- **TEXT SEGMENT**
• • •
- Born: July 16, 1935 Ottawa, Ontario, Canada
- Died: 27 September 2002 (aged 67) Ottawa, Ontario, Canada
- Height: 6 ft 0 in (183 cm)
- Weight: 175 lb (79 kg; 12 st 7 lb)
- Position: Defence
- Shot: Left
- Played for: St. Lawrence Milwaukee Falcons
- Playing career: 1956–1960

= Pat Presley =

Canadian ice hockey player (1935–2002)

Merrill Patrick Presley (July 16, 1935 – September 27, 2002) was a Canadian ice hockey defenceman who was a 2-time All-American for St. Lawrence.

==Career==
After finishing his junior career in the Quebec-area, Presley was able to earn an athletic scholarship to St. Lawrence, near his home town of Ottawa. After a year with the freshman team Presley became an instant hit not only for the Saints, but for all of college hockey. He became one of the select few players to earn First Team All-American honors in his first season of play despite the Larries performing less impressively than they had in recent seasons. In his junior season the team posted its worst season since World War II, winning just ten games and finishing last in the Tri-State League.

For his final season the team had a resurgence with Presley leading the defensive corps. He was again a First Team All-American, the first player in program history to achieve that feat, and pushed the Saints to an undefeated record in their conference. St. Lawrence returned to the tournament for the first time in three years and they met North Dakota in the semifinal. From the drop of the puck the Fighting Sioux dominated the Larries and built a 3-goal lead going into the third period. just when it looked like the Saints would be swept off the ice the team came alive and scored three times to tie the game and force overtime. Less than 5 minutes into the session, however, Presley's Saints were felled by a shot from the point that deflected in off of the crossbar. In the consolation game the Larries built three separate leads, only for Boston College to tie the game each time. Overtime was again required and while the game continued into a 5th frame, the result for St. Lawrence was the same as their previous game.
• • •
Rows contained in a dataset
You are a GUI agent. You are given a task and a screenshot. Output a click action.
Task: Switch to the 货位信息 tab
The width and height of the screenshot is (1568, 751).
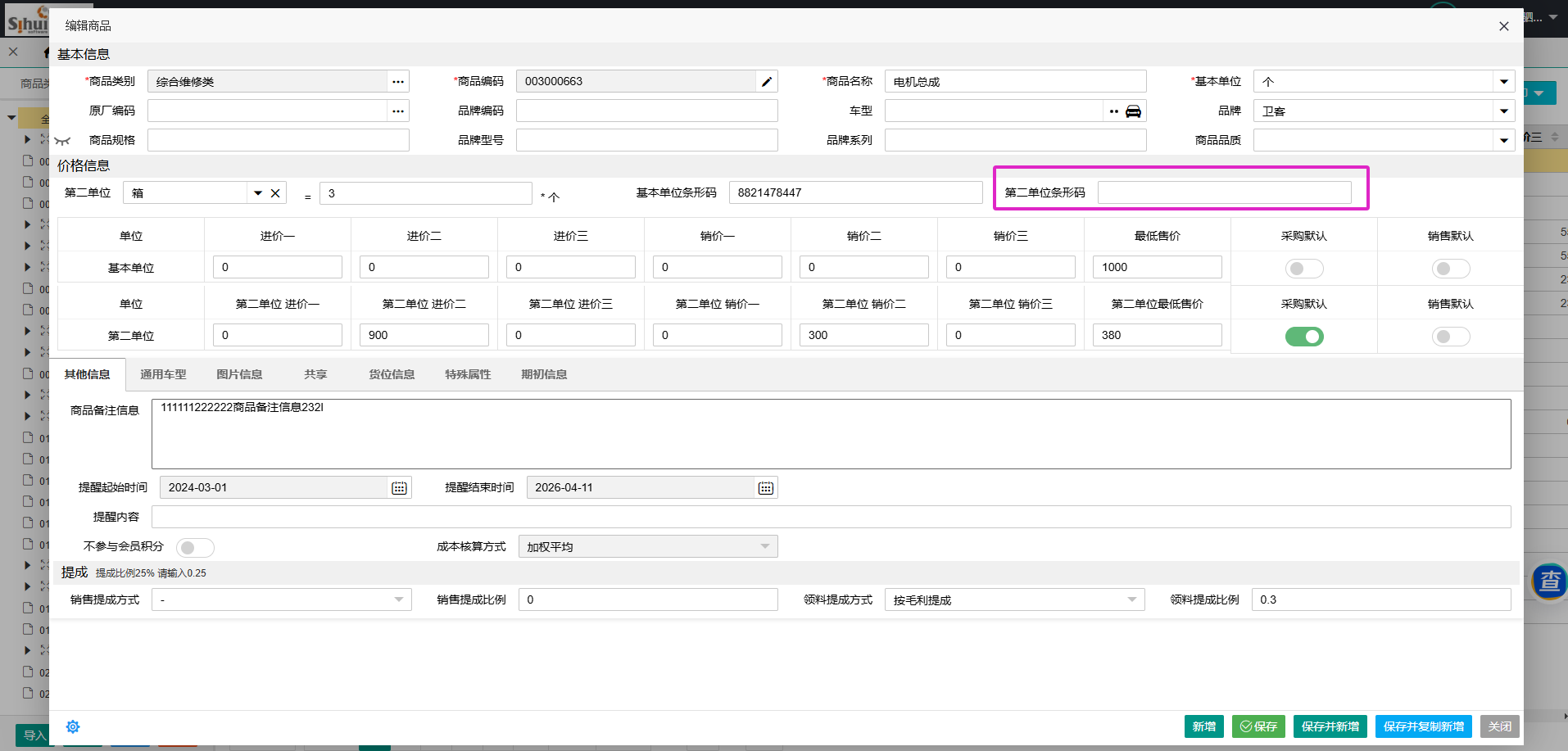tap(392, 375)
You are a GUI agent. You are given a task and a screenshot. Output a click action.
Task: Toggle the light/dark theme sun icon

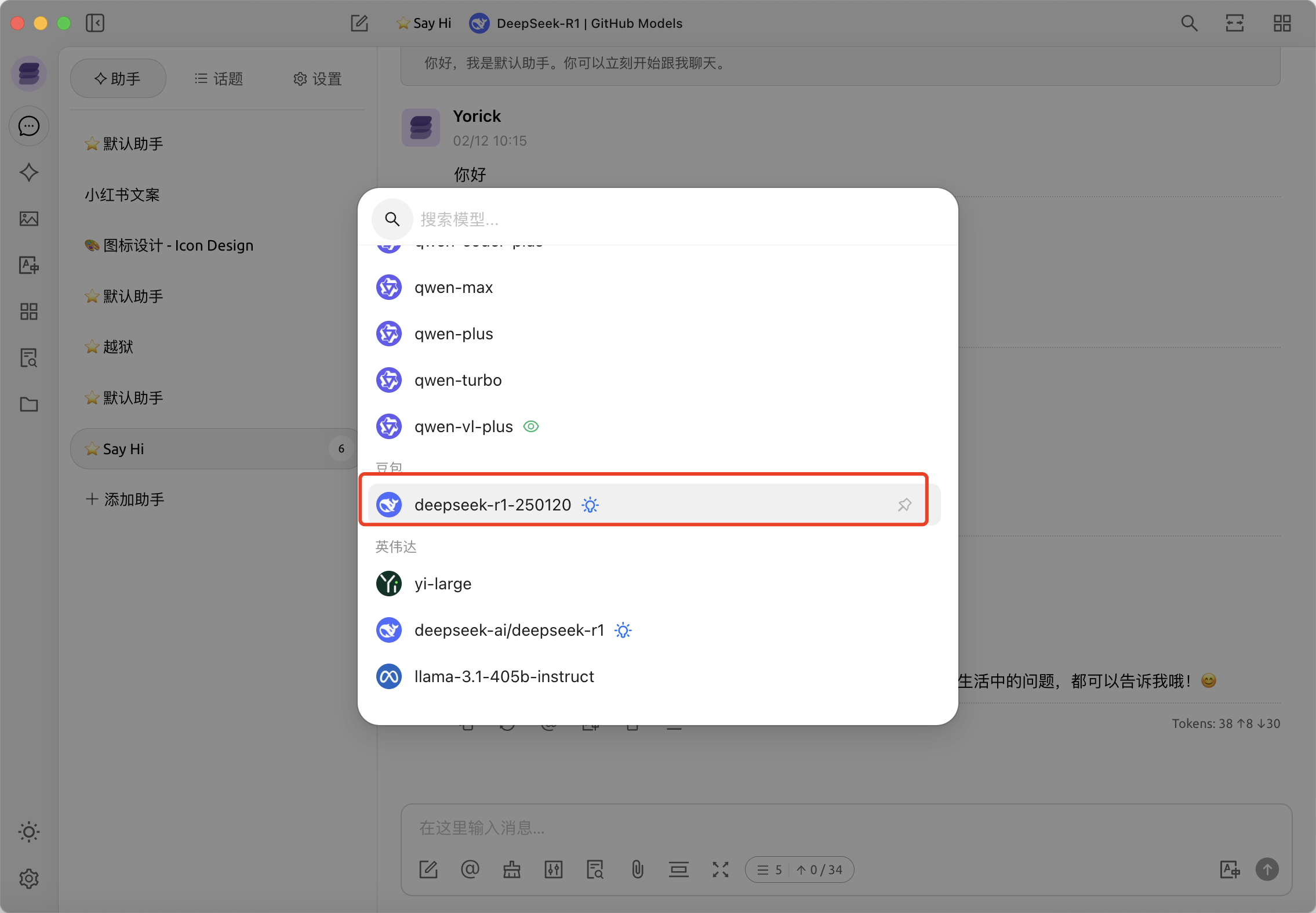[x=29, y=832]
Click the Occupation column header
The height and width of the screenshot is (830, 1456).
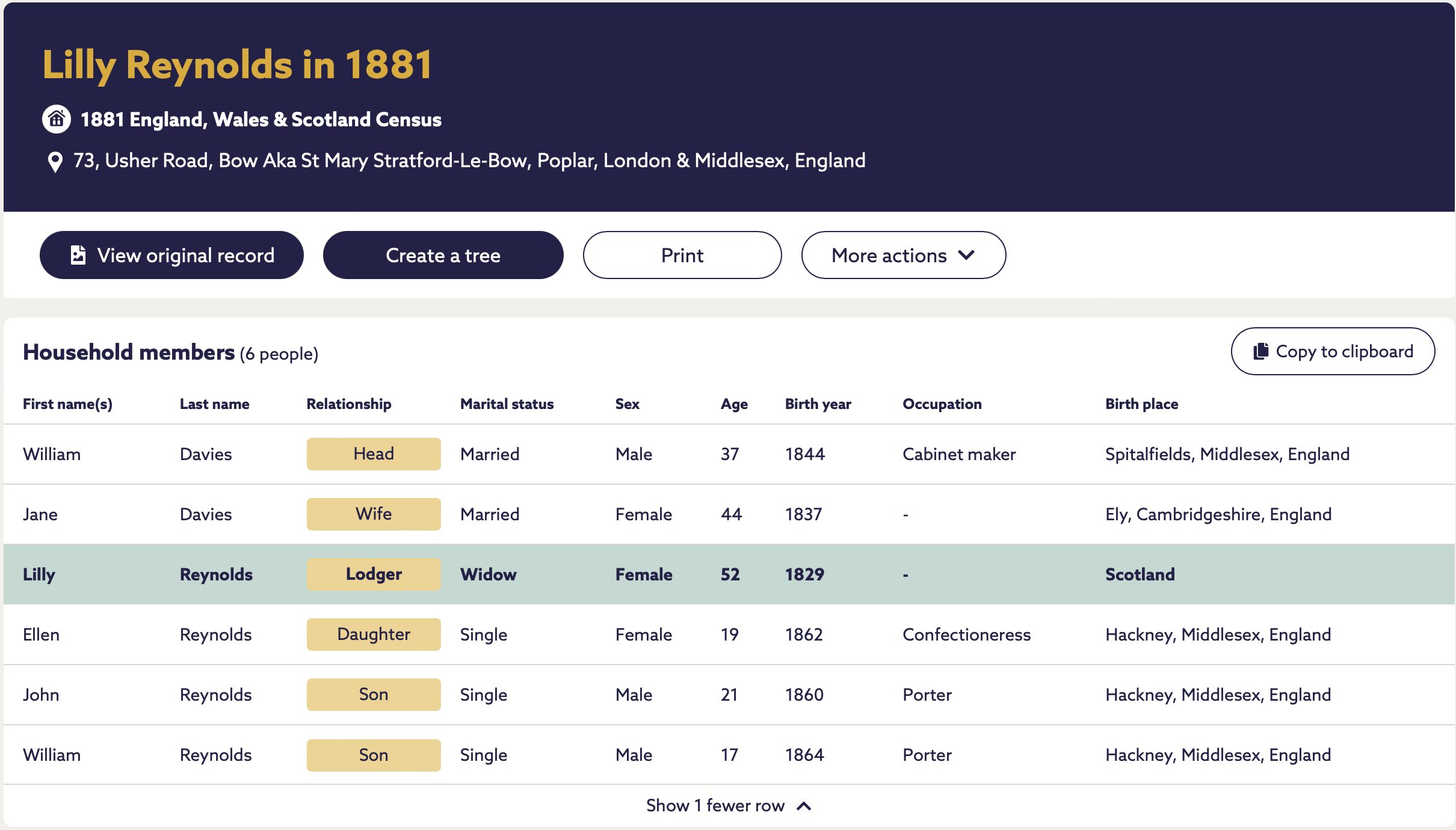pyautogui.click(x=942, y=404)
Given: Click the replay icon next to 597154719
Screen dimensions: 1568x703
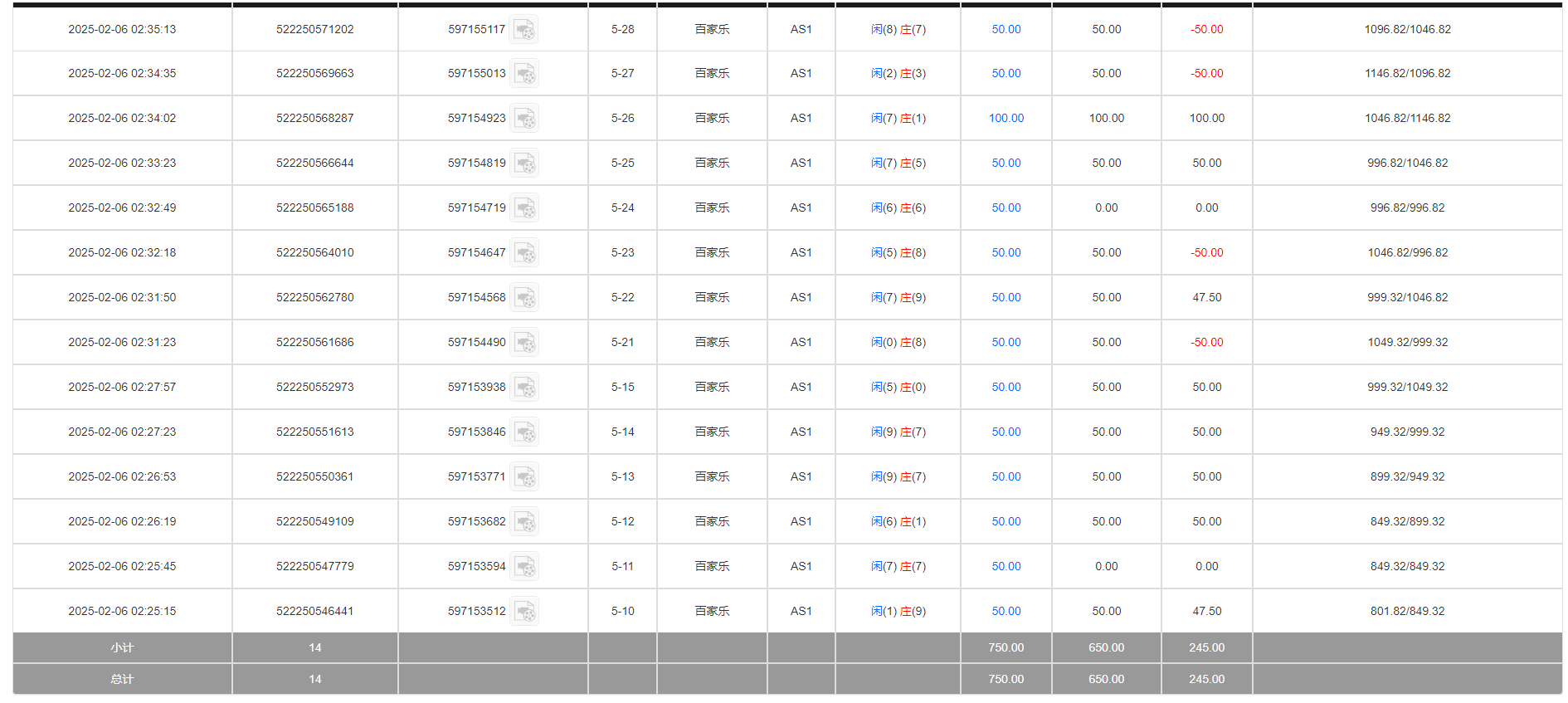Looking at the screenshot, I should (523, 208).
• • •
- **STATED TASK 1**
According to the Pat Presley profile, in which league did St. Lawrence finish last during Presley's junior season?
- **STATED TASK 2**
Reproduce the Pat Presley profile between "- Born: July" and "12 st 7 lb)", inclusive.

- **WRITTEN ANSWER 1**
The Tri-State League.

- **WRITTEN ANSWER 2**
- Born: July 16, 1935 Ottawa, Ontario, Canada
- Died: 27 September 2002 (aged 67) Ottawa, Ontario, Canada
- Height: 6 ft 0 in (183 cm)
- Weight: 175 lb (79 kg; 12 st 7 lb)